TASK PROMPT - When a line in the listing below contains the word "agent", return a copy of that line.

DATASET RECORDS -
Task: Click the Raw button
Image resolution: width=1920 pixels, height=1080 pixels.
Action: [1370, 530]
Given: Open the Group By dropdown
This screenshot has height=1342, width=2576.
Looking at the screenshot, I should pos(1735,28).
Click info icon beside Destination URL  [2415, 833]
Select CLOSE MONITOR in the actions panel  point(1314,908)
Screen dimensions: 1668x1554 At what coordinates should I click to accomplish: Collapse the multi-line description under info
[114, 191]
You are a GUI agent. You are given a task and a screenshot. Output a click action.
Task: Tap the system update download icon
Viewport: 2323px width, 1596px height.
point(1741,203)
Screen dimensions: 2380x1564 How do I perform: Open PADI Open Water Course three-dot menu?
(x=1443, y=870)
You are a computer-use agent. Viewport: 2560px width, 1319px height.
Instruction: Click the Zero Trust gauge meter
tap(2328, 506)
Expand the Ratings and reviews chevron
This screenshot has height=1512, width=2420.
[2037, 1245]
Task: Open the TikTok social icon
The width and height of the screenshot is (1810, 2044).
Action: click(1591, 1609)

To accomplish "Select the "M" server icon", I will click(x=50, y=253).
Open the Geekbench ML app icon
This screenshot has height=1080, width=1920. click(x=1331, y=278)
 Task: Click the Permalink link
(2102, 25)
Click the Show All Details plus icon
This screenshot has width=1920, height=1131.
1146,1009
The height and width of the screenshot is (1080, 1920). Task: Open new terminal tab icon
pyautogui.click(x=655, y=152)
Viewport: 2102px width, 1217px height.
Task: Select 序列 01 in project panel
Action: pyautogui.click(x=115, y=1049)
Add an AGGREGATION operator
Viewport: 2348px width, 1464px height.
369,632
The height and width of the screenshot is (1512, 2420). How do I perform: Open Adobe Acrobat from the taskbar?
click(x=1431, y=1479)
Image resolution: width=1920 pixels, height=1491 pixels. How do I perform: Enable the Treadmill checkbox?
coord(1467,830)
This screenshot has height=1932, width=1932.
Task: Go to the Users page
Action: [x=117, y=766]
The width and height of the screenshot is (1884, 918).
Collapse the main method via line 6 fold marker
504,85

EXERCISE SOLUTION -
You are a GUI agent. You are given a task and a screenshot. Output a click action.
You are a computer-use agent. Viewport: 2560px width, 1319px height.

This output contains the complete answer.